Continuous Time Fourier Transform
The Continuous-Time Fourier Transform (CTFT) converts a continuous-time signal f(t) into its continuous frequency spectrum: F(ω) = ∫₋∞^∞ f(t)·e^(−jωt)dt. Unlike the Discrete Fourier Transform (DFT) which operates on sampled sequences, or the Fourier series which applies to periodic signals, the CTFT handles arbitrary aperiodic continuous signals and produces a continuous function of frequency ω. It is the 'standard' Fourier transform used in analytical signal processing, communications theory, and the connection to the Laplace transform F(s)|_{s=jω} at www.lapcalc.com.

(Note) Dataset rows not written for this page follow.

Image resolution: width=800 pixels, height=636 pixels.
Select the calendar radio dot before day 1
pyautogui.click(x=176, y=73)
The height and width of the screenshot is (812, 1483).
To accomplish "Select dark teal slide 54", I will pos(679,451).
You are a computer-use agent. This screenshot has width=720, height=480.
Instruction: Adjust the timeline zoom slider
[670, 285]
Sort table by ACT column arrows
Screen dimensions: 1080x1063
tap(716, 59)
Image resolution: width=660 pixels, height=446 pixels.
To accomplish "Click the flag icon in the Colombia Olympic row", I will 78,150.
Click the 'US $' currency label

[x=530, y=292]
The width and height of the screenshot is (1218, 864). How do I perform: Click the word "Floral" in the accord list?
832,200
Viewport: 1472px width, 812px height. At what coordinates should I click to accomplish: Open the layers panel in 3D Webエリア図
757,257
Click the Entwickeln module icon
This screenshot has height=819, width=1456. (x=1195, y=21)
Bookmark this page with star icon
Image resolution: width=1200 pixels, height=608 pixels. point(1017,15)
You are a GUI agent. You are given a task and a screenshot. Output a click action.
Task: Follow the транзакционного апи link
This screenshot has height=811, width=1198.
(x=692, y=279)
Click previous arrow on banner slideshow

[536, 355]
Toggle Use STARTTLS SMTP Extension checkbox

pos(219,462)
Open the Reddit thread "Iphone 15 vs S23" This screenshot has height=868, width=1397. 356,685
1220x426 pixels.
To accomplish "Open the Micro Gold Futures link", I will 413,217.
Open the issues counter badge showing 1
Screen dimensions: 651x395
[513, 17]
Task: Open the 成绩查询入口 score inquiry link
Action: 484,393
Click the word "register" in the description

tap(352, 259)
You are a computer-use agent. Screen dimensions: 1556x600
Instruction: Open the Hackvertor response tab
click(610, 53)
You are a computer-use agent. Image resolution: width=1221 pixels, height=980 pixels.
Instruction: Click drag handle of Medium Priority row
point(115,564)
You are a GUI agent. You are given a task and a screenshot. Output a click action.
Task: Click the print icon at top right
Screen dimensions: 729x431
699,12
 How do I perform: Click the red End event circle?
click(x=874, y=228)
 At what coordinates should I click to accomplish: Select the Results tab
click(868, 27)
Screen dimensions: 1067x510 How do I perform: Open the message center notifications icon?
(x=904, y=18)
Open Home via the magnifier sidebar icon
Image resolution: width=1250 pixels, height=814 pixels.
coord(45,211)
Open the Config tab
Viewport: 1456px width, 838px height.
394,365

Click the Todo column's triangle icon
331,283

What Is the Continuous-Time Fourier Transform?
The Continuous-Time Fourier Transform (CTFT) is the standard Fourier transform applied to signals defined for all real time values t: F(ω) = ∫₋∞^∞ f(t)·e^(−jωt)dt. The 'continuous-time' qualifier distinguishes it from the Discrete-Time Fourier Transform (DTFT), which applies to discrete sequences x[n]. The CTFT takes a continuous signal and produces a continuous spectrum — both the time and frequency domains are continuous. The inverse CTFT f(t) = (1/2π)∫₋∞^∞ F(ω)e^(jωt)dω perfectly recovers the original signal. The CTFT is the theoretical foundation for all frequency analysis of analog signals, while its discrete counterparts (DFT, DTFT) are used for digital implementation. The Laplace transform at www.lapcalc.com generalizes the CTFT to complex frequency s = σ + jω.
Key Formulas
CTFT vs DTFT vs DFT vs Fourier Series
The four members of the Fourier transform family differ in whether the time and frequency domains are continuous or discrete. The Fourier series handles periodic continuous-time signals, producing discrete frequency coefficients at harmonics nω₀. The CTFT handles aperiodic continuous-time signals, producing a continuous frequency spectrum F(ω). The DTFT handles aperiodic discrete-time sequences x[n], producing a continuous periodic spectrum X(e^(jω)) with period 2π. The DFT handles finite discrete-time sequences, producing discrete frequency coefficients — both domains are discrete and finite, making it the only member computable exactly by digital hardware (via the FFT algorithm). Sampling in one domain causes periodicity in the other: discrete time → periodic spectrum, finite duration → discrete spectrum.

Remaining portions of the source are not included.